The band produced its much anticipated new CD, “In Rainbows”, but didn’t release it in the old fashion way, but made it available for download online. Not for-pay to download, such as what Prince did in April 2000, but for Radiohead, anyone could download its newly produced CDless music from the band’s official web site, and the twist to this was; there was no price tag on it, for what the user should pay to download the music.
The band left the price field empty left it up to the user to decide how much to leave in the band’s eshopping cart for downloading its songs. That’s right, you could download the entire new CD, without paying a dime, it’s up to you to decide how much to pay. But to get an unprotected code, a user is required to pay only $0.90, so you could download and play the songs on any device such as iPods, Zunes, and PCs.
The article reports that in the first few days of the band releasing their new eCD, over 1.2 million visitors to its web site downloaded “In Rainbows”. The article further states that consensus survey found that many customers paid $5 to $15 to download the band’s music, while some paid nothing.
But that’s not the whole story; the music industry has long been faced trouble, with users downloading songs online for free.
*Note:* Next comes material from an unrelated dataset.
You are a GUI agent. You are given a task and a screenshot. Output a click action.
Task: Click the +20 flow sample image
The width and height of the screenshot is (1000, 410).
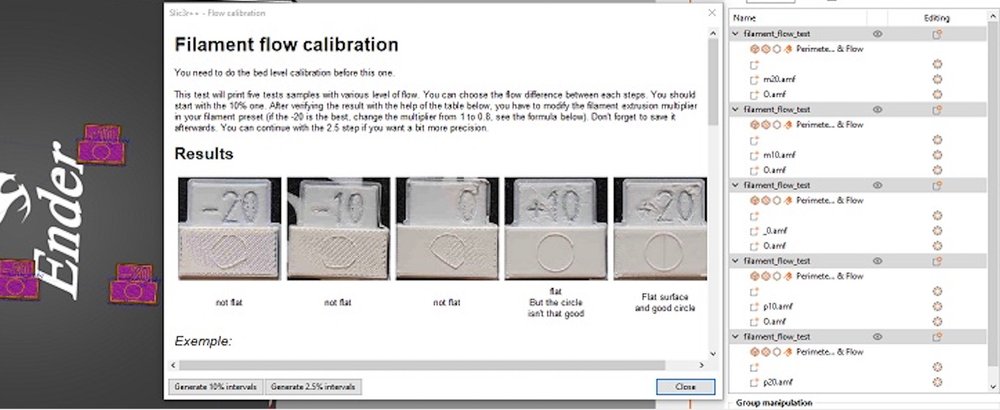click(653, 229)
It all started with the then Napster, which allowed the sharing and downloading of music online by anyone, anywhere. This led to the music industry scrambling to file lawsuits for anyone and everyone who downloaded their music online. To which they had no success, because two weeks ago, the music industry organization RIAA announced that it will no longer file lawsuits for sharing and downloading songs online for free.
Steve Jobs, founder of Apple, seemed like he was the long awaited savior of online music, with his introduction of IPod and iTunes Music Store.
However, to make it even worse, Steve negotiated with the music record labels to sell songs on Itunes Music Store for a flat fee of $0.99 per each song and only $10 per each CD download. This price is rather ridiculously low compare to the traditional CD pricing, which can rack up to $17 per CD, but with that, you get a CD with all kinds of songs, even those you don’t like. But, with online music, you get to pick which one you want and don’t want. The music industry went along with Steve’s proposal. However, they became unhappy because they realized that Steve was making more money selling iPods, than they do selling songs.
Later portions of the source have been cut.